Case Report: A 28-year-old man presented for examination of his left hand after a high velocity fall while skateboarding. A video recording provided at the office visit depicted the inciting injury. The converging forces during the fall caused hyperextension of the wrist at the base of the second and third metacarpal bones. Initially after this incident he arrived at the emergency department where computed tomography (CT) scans were interpreted as normal. Two weeks later, he presented in clinic with increased weakness and pain and X-rays showed dislocation of the second and third CMC joint. The following day, open reduction and external fixation (ORIF) was performed. Eight weeks after surgery, the patient presented with excellent range of motion, and X-rays of the hand showed stable articulation of the second and third CMC joints.
Conclusion: Few cases of volar dislocations of the second and third CMC joints have been reported. Treatment for CMC joint dislocation is controversial. However, early ORIF has shown excellent clinical outcomes for patients with multiple CMC dislocations. Thorough clinical and radiographic examination is necessary to prevent chronic dislocation which may lead to diminished grip strength, nerve damage, and carpal instability.
Keywords: Carpometacarpal, CMC, Dislocation, Volar, Wrist
Carpometacarpal (CMC) joint dislocations are rare injuries that are difficult to diagnose radiographically [1]. These injuries are frequently missed or delayed in diagnosis due to concomitant hand swelling and superimposed hand bones [2],[3]. Most dislocations occur at the fourth and fifth digits, with the fifth digit being reportedly involved in up to 80% of cases [4],[5],[6]. Dislocation of the second and third CMC joints is even less common. The third metacarpal articulates with the capitate bone at the wrist more proximally, and forms the strongest of all CMC joints [3]. Therefore, dislocation of this joint may lead to increased risk of instability and failed reduction [7],[8].
The second and third CMC joints at the index and long finger are essentially immobile, allowing only about 1–3 degrees of motion [4],[9]. Volar and dorsal ligaments, as well as the surrounding hand and wrist muscles provide dynamic stabilization at this joint [10]. Both dorsal and volar dislocations have been reported in the literature based on direction of force. Previous reports suggest that dorsal CMC joint dislocations occur at higher rates [3],[10]. Few cases of volar dislocations of the second and third CMC joints have been reported, with most cases occurring via high-energy trauma during motor vehicle accidents [11],[12],[13],[14]. However, the present case highlights a unique and detailed mechanism contributing to a rare injury pattern that is frequently overlooked.

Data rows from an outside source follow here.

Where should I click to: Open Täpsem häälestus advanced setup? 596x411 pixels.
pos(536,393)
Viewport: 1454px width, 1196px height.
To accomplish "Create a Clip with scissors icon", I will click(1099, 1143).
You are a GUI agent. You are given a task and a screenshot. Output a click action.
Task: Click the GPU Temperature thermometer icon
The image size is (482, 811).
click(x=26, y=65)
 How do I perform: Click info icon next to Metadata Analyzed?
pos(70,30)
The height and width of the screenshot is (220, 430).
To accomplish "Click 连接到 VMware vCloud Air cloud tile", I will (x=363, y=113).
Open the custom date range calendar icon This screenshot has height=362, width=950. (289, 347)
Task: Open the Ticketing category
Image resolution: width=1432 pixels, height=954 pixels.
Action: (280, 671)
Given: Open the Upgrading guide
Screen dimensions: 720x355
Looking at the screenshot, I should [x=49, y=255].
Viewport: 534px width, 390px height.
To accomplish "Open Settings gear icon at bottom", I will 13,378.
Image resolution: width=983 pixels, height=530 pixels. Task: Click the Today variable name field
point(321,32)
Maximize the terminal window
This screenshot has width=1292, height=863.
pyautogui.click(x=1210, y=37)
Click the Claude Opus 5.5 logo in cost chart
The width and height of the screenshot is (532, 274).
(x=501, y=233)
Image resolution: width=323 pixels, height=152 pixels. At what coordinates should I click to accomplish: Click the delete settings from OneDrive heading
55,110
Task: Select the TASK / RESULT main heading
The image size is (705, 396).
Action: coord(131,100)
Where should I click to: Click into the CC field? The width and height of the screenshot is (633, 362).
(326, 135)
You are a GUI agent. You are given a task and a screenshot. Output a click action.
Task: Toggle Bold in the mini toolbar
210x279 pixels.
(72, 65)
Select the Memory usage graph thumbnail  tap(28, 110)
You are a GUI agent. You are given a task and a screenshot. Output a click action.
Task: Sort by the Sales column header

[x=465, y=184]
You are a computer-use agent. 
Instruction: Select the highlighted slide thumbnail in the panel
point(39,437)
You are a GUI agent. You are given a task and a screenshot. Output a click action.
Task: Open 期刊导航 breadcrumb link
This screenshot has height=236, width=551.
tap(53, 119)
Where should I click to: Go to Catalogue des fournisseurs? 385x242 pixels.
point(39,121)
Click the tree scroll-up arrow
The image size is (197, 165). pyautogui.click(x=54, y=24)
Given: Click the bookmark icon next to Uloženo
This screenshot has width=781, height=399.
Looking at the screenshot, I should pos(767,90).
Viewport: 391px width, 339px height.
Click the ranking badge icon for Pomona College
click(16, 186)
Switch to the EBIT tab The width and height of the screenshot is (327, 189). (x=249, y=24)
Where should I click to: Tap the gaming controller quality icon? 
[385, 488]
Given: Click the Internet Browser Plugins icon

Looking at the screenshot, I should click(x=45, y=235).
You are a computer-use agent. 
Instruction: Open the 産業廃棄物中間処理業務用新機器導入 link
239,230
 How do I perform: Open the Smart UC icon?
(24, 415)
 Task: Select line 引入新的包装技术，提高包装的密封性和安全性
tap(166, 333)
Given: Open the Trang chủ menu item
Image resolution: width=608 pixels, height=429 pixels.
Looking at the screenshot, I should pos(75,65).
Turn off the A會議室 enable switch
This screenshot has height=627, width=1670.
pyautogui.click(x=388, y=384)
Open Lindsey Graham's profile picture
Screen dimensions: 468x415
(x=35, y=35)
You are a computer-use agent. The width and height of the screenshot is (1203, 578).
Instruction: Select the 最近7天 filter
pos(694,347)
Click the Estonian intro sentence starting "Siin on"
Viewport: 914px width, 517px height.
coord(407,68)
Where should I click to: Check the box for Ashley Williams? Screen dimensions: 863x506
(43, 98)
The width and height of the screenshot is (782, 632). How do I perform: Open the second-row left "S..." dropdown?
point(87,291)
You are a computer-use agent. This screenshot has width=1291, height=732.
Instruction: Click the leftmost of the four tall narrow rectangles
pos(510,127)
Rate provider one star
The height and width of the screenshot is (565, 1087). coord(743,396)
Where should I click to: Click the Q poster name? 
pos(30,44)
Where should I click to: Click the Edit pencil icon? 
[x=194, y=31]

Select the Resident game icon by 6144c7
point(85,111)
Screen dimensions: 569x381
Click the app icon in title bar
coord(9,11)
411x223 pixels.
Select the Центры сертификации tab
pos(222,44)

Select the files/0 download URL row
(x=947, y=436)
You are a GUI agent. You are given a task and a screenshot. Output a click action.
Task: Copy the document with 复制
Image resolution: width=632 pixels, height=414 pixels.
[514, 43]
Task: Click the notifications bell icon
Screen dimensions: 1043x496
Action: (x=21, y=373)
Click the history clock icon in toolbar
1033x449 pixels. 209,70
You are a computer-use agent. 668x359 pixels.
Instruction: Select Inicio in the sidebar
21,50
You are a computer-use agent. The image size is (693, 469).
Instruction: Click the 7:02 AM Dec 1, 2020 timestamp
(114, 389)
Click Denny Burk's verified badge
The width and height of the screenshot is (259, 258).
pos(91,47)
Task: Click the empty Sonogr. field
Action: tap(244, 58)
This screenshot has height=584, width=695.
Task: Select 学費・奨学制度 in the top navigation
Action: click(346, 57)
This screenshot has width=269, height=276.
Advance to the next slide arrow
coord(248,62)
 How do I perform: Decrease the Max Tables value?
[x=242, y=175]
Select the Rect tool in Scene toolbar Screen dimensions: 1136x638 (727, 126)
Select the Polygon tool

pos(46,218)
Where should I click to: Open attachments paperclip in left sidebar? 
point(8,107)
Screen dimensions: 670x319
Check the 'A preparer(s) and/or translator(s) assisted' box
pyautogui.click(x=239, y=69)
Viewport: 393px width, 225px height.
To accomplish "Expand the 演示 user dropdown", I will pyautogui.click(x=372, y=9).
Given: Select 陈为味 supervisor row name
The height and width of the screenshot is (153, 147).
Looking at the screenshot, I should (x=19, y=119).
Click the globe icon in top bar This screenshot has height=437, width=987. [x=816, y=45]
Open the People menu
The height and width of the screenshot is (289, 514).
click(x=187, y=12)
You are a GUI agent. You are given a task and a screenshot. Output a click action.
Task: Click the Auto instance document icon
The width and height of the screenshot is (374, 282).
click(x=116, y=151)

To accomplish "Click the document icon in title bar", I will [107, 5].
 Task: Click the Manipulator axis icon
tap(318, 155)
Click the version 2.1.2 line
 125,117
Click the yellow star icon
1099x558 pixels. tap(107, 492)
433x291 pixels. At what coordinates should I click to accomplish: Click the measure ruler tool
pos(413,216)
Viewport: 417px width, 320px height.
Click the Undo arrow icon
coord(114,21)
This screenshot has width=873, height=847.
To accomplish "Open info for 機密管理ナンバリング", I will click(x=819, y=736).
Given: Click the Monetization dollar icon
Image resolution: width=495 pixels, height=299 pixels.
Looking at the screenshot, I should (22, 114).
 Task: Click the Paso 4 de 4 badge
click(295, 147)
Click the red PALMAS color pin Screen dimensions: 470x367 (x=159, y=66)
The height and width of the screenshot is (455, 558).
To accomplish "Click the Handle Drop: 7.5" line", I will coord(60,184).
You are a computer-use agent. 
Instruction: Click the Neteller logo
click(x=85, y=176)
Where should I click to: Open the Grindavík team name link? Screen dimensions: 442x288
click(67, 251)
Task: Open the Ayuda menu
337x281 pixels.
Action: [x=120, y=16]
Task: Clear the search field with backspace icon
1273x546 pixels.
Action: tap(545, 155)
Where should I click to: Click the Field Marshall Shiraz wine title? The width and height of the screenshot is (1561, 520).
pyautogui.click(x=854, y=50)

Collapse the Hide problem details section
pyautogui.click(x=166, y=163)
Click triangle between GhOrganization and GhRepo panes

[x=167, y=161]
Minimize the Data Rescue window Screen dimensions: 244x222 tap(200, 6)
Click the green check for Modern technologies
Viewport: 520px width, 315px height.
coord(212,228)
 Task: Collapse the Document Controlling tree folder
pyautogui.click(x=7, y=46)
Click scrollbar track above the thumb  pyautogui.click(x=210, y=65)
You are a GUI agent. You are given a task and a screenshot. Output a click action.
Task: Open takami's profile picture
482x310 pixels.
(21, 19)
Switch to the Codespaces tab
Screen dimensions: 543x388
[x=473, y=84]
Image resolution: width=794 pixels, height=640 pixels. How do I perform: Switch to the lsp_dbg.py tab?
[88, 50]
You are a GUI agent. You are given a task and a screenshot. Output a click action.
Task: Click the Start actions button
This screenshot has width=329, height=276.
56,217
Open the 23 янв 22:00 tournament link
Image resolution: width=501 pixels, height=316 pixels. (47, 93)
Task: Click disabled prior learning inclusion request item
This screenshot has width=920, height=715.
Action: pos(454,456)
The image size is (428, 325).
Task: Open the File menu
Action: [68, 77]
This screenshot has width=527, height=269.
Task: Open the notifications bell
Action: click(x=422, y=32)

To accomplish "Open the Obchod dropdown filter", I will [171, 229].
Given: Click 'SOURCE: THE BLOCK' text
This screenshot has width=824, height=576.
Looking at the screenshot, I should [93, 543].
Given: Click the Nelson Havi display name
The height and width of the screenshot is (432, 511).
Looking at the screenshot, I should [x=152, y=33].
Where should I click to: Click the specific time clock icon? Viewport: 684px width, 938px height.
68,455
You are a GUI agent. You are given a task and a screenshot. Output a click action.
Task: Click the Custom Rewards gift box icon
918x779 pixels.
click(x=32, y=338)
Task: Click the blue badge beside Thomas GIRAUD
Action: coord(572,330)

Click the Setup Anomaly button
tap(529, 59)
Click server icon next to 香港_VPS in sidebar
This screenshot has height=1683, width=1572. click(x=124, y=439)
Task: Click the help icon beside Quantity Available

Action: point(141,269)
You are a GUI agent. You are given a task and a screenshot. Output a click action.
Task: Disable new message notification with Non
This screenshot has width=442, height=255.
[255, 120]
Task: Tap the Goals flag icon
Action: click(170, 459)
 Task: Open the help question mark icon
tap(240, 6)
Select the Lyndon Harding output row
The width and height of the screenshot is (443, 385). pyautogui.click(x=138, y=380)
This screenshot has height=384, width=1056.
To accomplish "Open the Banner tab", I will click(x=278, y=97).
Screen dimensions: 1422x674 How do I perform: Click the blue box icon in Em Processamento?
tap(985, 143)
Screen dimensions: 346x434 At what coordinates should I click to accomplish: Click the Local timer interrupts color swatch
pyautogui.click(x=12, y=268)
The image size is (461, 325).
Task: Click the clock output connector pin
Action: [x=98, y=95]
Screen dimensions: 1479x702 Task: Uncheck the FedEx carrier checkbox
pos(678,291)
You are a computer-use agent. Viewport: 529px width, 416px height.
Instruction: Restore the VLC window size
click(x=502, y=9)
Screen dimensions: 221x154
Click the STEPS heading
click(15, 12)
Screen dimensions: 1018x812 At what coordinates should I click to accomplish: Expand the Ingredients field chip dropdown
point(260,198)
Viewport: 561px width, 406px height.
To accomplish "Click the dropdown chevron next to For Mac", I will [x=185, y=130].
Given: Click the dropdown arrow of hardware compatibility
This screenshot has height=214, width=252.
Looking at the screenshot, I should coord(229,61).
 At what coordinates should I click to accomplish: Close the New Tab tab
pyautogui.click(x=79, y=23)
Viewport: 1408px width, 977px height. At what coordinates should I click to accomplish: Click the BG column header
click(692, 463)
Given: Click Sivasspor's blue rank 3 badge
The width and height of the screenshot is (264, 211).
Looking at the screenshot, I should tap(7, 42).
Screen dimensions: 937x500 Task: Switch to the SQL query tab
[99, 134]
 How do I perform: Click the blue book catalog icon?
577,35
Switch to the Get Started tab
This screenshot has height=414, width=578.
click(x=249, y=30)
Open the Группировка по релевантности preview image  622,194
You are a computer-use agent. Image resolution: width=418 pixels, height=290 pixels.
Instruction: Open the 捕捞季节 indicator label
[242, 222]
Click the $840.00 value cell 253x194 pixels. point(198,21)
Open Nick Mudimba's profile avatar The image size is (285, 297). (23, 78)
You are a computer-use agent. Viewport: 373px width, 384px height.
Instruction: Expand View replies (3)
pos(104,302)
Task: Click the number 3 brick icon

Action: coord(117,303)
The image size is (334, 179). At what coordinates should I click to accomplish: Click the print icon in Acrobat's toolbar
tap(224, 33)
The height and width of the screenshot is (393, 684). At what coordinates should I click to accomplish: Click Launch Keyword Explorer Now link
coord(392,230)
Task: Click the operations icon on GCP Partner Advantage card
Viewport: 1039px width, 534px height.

A 28-year-old man presented for examination of his left hand after a high velocity fall while skateboarding. A video recording provided at the office visit depicted the patient riding his skateboard over the length of a grind rail, in the “regular” skateboard stance, with his left foot forward (Video 1). His skateboard suddenly slipped from underneath him during his stunt and he began falling towards the rail. At that point, he reached down between his legs to grab the rail with his arm fully extended using his left hand to brace for impact. As he grabbed the rail with his left hand, he increased axial compression onto the wrist extended at 90° while the weight of his body moved inward and inferiorly onto his wrist below him. His left leg also came forward and forcefully pushed on his arm just below the posterior aspect of the elbow. The converging forces applied to the wrist in this position caused an abrupt dorsiflexion of the hand leading to hyperextension of the wrist with slight radial deviation. The direct, high velocity impact at the CMC joint in the present case caused the base of the second and third metacarpal bones to shift volarly.
Initially after his incident he arrived at the emergency department where CT scans were taken of the left upper extremity, and interpreted as no acute fracture or subluxation. Two weeks after the inciting event, he presented in our clinic with increased weakness and pain. On physical exam, the patient had diffuse swelling of the left hand and wrist with tenderness over the second and third CMC joints. After clinical examination the patient underwent radiographic evaluation. Anterior posterior (AP), lateral, and oblique views of the wrist and hand were taken and reviewed by a board-certified orthopedic hand surgeon. Lateral view indicated a dislocation of the second and third CMC joints. Further radiographic evaluation showed widening of the second and third CMC joint space, but no accompanying fractures or associated injuries of the hand or wrist (Figure 1).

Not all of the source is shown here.